-- Extrait du texte --
╭──

C'est un étrange bal auquel on a longtemps pu assister à la sortie de la Coop Telli, dans la ville d'Aarau. Depuis 1973, les clients ont pris pour habitude de quitter le centre commercial avec leur caddie. Pas pour l'amener jusqu'au parking, à leur voiture, non. Souvent jusque dans leurs appartements, situés dans un quartier résidentiel non loin.
Ce qui était au départ une marque de tolérance de la part de la Coop est devenu la règle et les Argoviens ont pris leurs aises, plusieurs générations durant.
Mais si les caddies étaient amenés jusqu'aux blocs du coin, ils étaient ensuite ramenés à la Coop, à quelques centaines de mètres de là, non?
Pas du tout. Depuis cinquante ans, la Coop envoyait deux employés pour récupérer les chariots qui traînent çà et là autour des immeubles. Le géant orange lui-même le reconnaissait en 2015:
Pour les employés de la Coop, le job est éreintant. L'un d'eux raconte:
Un travail rapidement très compliqué. Selon un reportage de CH Media (dont watson fait partie) de 2015, il faut près d'une heure aux deux employés pour rapporter les dizaines et les dizaines de chariots présents. Le record: 265 à ramener d'un seul coup. Sauf que cette tâche n'est théoriquement pas présente dans le cahier des charges des employés.
Mais les locaux ayant pris de mauvaises habitudes depuis des décennies, impossible de faire autrement. «Si on ne va pas les chercher, il n'y aurait pas de caddies présents au centre commercial le matin lorsque les clients arrivent», confie notre employé anonyme.
Et bien évidemment, aucun remerciement de la part des usagers, qui ont pris l'habitude des services rendus par les employés de la Coop.

╰──

-- Travail demandé --
(a) Réécrivez plus brièvement le paragraphe de l'article sur les caddies de la Coop Telli qui commence par « Un travail rapidement très compliqué », en conservant ses faits principaux.
(b) Prolongez l'article sur les caddies de la Coop Telli à la suite de son dernier paragraphe.

Lignes de repérage d'éléments:
╭──

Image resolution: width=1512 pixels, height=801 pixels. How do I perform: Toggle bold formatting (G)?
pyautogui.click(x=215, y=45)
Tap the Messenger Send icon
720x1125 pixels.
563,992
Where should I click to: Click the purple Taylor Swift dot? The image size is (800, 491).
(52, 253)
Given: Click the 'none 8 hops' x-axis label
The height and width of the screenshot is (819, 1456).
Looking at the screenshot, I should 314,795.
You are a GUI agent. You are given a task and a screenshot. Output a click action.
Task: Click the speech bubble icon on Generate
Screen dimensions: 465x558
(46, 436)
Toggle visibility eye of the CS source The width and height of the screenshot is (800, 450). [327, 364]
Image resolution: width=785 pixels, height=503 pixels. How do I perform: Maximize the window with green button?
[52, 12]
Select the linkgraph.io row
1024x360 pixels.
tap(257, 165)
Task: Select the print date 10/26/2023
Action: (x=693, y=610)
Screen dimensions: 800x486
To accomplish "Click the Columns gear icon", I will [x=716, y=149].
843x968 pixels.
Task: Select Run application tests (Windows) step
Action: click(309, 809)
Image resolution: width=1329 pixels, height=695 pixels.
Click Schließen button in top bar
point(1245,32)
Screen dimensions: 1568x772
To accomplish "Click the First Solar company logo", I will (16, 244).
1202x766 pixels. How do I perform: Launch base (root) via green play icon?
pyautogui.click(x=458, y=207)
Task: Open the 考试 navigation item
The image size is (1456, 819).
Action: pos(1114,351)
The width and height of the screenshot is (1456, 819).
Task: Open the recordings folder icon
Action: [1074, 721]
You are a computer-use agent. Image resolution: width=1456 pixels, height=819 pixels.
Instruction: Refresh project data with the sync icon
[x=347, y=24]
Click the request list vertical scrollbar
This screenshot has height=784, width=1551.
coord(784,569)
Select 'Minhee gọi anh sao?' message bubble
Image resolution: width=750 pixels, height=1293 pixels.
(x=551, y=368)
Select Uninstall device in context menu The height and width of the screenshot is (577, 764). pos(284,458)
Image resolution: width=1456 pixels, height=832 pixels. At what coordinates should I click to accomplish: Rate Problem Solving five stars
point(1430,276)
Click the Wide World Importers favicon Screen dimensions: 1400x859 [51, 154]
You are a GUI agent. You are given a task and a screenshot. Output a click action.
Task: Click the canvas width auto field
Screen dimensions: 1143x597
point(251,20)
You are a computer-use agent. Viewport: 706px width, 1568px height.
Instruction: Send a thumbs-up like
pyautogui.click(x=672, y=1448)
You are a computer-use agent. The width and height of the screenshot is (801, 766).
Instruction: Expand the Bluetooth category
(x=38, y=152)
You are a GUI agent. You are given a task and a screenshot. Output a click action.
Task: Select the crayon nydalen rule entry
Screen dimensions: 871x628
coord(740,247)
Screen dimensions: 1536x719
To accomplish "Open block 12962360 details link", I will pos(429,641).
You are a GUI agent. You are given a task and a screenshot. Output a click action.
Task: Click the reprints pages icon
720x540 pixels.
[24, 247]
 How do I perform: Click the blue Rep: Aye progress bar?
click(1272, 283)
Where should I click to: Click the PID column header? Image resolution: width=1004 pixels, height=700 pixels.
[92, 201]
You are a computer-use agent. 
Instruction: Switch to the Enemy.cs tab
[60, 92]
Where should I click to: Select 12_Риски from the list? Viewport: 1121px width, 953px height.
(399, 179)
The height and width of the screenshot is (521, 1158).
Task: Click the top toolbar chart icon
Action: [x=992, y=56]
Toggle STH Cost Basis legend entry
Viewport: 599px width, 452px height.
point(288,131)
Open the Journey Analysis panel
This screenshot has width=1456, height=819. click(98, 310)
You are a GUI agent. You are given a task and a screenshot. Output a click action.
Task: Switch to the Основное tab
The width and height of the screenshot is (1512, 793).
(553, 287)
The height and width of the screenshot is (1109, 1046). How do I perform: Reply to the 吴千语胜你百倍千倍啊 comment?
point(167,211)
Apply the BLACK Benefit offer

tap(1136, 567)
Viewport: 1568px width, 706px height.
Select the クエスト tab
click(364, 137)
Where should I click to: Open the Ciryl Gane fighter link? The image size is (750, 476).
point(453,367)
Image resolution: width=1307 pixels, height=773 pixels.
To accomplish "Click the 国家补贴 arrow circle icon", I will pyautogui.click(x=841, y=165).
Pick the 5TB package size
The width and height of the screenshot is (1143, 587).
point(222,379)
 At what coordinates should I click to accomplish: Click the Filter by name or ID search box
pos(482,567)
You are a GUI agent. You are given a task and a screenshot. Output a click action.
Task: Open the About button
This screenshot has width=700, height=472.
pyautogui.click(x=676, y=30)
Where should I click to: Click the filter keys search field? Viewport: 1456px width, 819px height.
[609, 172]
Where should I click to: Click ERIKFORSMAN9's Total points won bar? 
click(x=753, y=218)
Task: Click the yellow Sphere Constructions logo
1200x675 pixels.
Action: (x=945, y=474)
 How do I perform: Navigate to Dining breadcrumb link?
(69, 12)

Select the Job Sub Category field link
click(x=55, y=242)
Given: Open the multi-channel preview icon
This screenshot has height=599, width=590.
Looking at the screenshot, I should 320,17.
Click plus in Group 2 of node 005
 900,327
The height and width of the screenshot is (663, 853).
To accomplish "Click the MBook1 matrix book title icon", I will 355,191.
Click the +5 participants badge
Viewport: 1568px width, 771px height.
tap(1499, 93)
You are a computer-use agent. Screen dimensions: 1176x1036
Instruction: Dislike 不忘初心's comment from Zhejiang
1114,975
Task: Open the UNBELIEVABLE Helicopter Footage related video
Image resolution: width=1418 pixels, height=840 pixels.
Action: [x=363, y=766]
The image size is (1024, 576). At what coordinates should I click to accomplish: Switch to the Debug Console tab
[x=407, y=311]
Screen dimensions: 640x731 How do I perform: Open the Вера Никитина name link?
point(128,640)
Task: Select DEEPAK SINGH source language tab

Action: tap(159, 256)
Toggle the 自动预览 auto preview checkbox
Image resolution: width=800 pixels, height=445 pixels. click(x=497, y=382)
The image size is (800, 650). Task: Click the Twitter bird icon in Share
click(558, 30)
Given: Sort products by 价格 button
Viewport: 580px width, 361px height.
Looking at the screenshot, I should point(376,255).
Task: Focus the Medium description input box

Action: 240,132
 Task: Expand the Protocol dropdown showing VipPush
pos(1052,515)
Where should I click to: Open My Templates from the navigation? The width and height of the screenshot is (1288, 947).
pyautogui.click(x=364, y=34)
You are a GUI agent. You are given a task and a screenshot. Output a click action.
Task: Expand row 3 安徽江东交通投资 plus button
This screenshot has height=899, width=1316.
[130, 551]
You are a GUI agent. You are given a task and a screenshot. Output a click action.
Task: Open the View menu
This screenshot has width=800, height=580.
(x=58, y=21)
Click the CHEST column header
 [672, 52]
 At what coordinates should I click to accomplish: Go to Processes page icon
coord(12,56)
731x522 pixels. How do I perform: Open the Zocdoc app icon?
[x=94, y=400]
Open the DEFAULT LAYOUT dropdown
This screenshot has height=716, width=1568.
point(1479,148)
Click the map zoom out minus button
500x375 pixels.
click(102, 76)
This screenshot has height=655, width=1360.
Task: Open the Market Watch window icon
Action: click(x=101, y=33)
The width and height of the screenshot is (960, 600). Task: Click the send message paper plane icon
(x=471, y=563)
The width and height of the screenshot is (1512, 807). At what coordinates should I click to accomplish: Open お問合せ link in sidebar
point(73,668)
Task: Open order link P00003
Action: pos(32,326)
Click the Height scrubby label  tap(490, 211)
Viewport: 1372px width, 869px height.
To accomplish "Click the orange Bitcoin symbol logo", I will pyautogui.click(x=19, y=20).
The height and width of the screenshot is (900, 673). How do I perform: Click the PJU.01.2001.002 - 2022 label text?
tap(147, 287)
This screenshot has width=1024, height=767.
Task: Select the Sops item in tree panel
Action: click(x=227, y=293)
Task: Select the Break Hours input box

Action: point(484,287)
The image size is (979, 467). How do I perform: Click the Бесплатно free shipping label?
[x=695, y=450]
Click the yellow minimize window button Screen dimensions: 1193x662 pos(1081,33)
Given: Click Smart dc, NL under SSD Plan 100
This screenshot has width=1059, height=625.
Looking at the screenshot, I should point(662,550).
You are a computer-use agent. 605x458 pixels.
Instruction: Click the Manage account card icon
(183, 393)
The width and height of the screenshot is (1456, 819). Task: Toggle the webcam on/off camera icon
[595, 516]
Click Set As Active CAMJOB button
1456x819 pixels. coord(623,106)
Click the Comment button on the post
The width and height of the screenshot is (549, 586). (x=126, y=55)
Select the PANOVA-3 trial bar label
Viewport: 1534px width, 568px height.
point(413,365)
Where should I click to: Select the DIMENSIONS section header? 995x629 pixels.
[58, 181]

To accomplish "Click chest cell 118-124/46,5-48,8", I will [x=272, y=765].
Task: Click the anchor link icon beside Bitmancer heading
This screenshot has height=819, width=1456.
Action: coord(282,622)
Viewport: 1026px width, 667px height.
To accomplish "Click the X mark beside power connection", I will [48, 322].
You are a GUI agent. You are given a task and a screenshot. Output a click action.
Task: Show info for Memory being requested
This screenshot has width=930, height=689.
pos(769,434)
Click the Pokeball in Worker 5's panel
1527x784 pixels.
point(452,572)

╰──

-- Réponses proposées --
(a) Ce travail devient vite très compliqué. D'après un reportage de CH Media de 2015, les deux employés mettent près d'une heure à rapporter des dizaines de chariots, avec un record de 265 en une seule fois. Pourtant, cette tâche ne figure théoriquement pas dans leur cahier des charges.

(b)
Cette situation ne va sans abus. Sur les 300 à 400 chariots destinés aux clients du centre commercial de Telli, plus d'une centaine disparaissaient chaque année. Le prix d'une pièce coûtant entre 150 et 200 francs, plusieurs dizaines de milliers de francs sont perdus chaque année.
Sur 50 ans, cela fait plus d'un million de francs qui ont disparu des poches de la Coop. Et puis, il y a les frais déboursés par le géant orange pour payer ses employés pour aller les récupérer. Cela représenterait près de 100 000 francs par année. En 50 ans, cela représente 5 millions de francs. La facture est salée.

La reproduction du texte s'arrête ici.